本研究开发了新型复合骨水泥,其采用了二甲基丙烯酸聚氨酯(UDMA)、二甲基丙烯酸聚丙二醇酯(PPGDMA)和甲基丙烯酸羟乙酯(HEMA),并添加了微米级的硅铝酸盐玻璃填料。添加了一水磷酸二氢钙(MCPM)和羟基磷灰石(HA)颗粒以增强生物学性能,特别是骨免疫调节能力。通过混合两种分别含有过氧化苯甲酰(BPO,一种引发剂)或N-甲苯基甘氨酸甲基丙烯酸缩水甘油酯(NTGGMA,一种活化剂)的糊剂引发自由基聚合反应。增加丁基化羟基甲苯(BHT,一种抑制剂)可在25℃混合后实现合适的放置延迟时间。在37℃时,延迟时间缩短,最终转化率提高。
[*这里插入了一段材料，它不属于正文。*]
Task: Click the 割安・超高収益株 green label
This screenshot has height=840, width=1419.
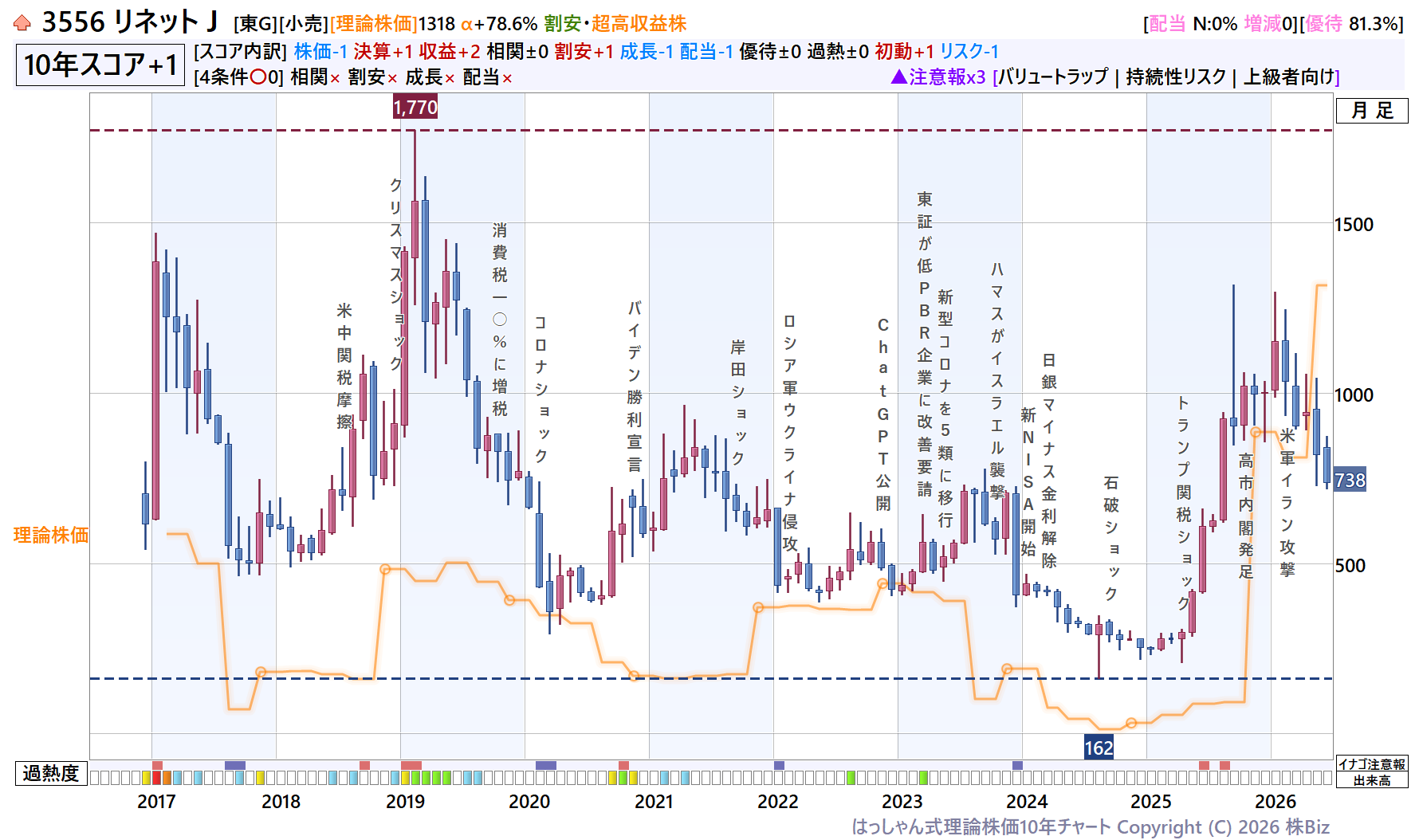Action: [615, 24]

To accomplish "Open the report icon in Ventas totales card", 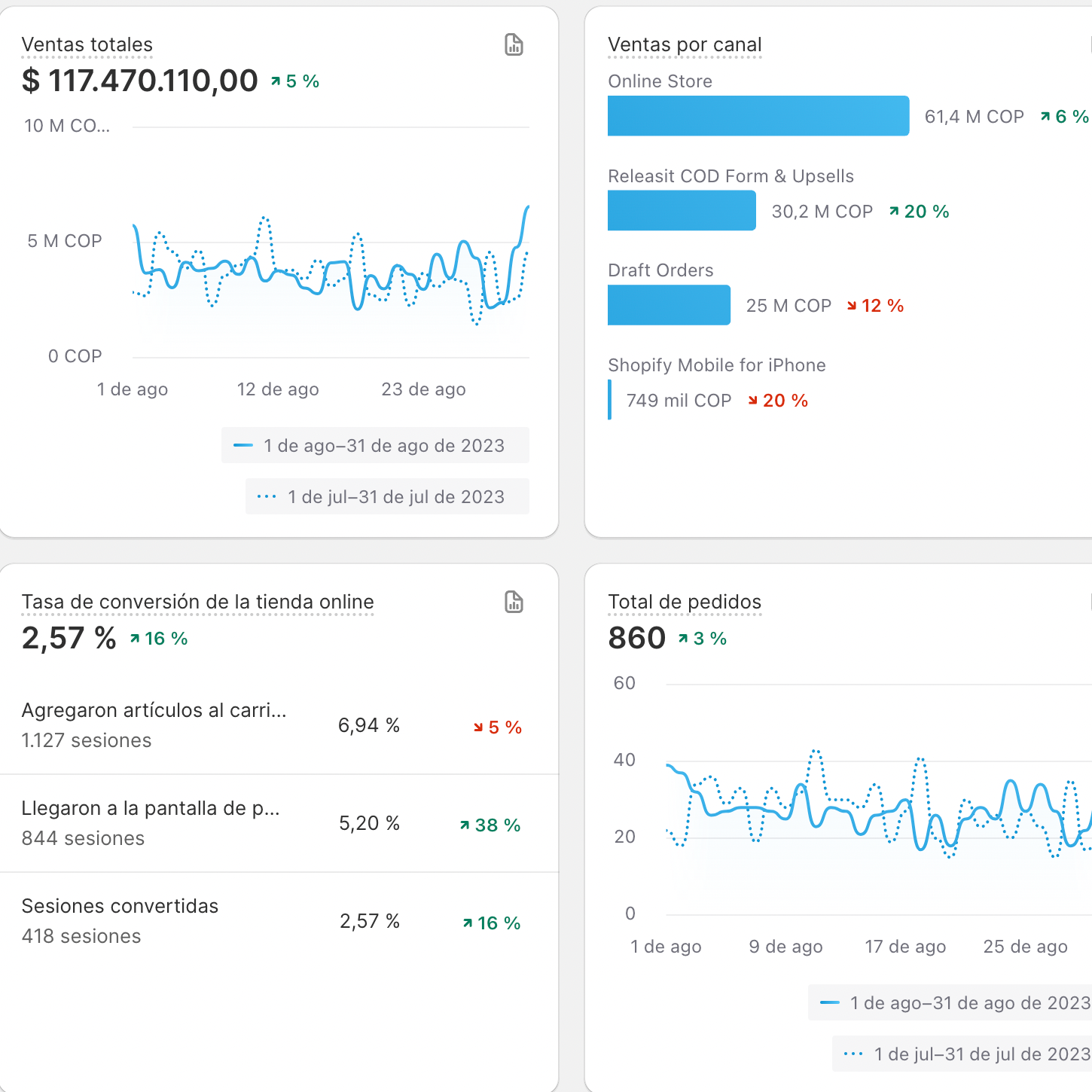I will pos(514,45).
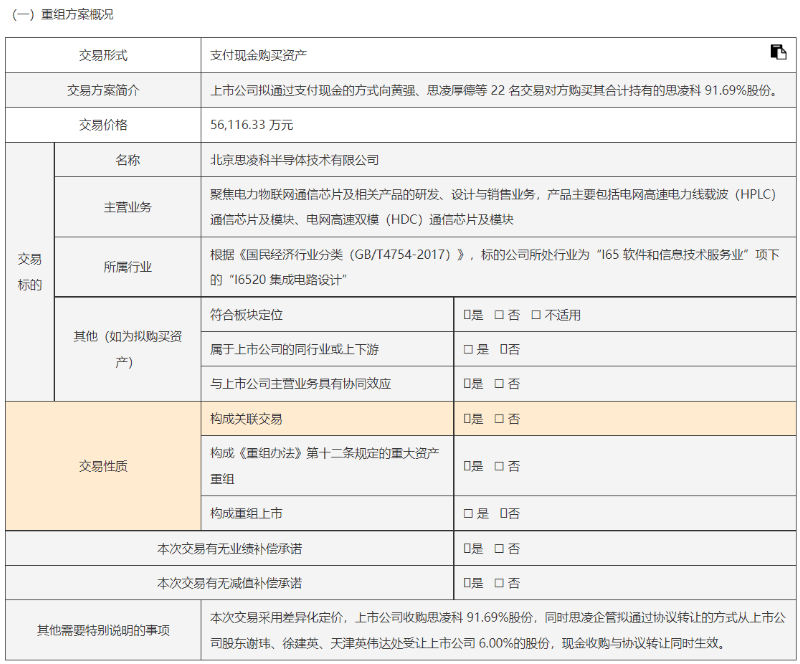Tick 是 for 构成重组上市

point(467,513)
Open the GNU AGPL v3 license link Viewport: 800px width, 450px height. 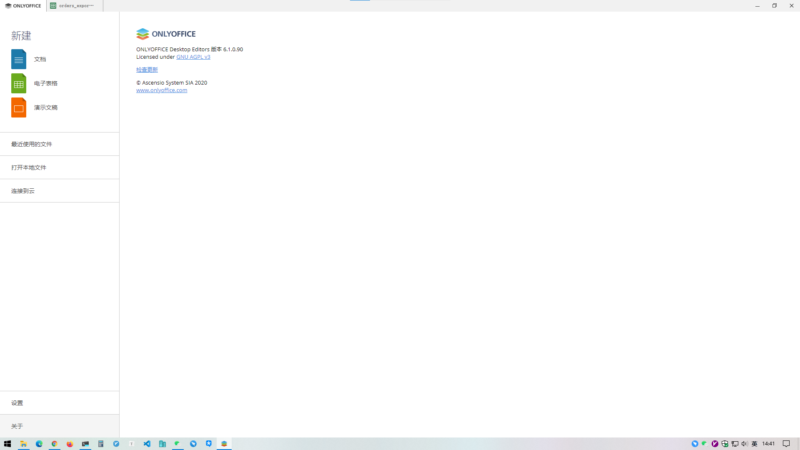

研究结果还证明了所开发的骨水泥对包括间充质干细胞(MSC)、成纤维细胞、破骨细胞前体RAW 246.7细胞和外周血单核细胞(PBMC)在内骨免疫细胞谱系具有生物相容性。值得注意的是,同时含有MCPM和HA的骨水泥促进了MSC的充分生长,使其能够随后矿化,同时抑制成纤维细胞、破骨细胞祖细胞和PBMC的增殖。此外,复合骨水泥在体外细胞和分子水平上均表现出对成骨细胞分化、细胞(非)依赖性矿化、破骨细胞生成以及PBMC介导的炎症反应进行差异调节的能力。这些观察结果表明它们在骨修复方面具有潜在用途,尤其是在与炎症相关的骨缺损病例中。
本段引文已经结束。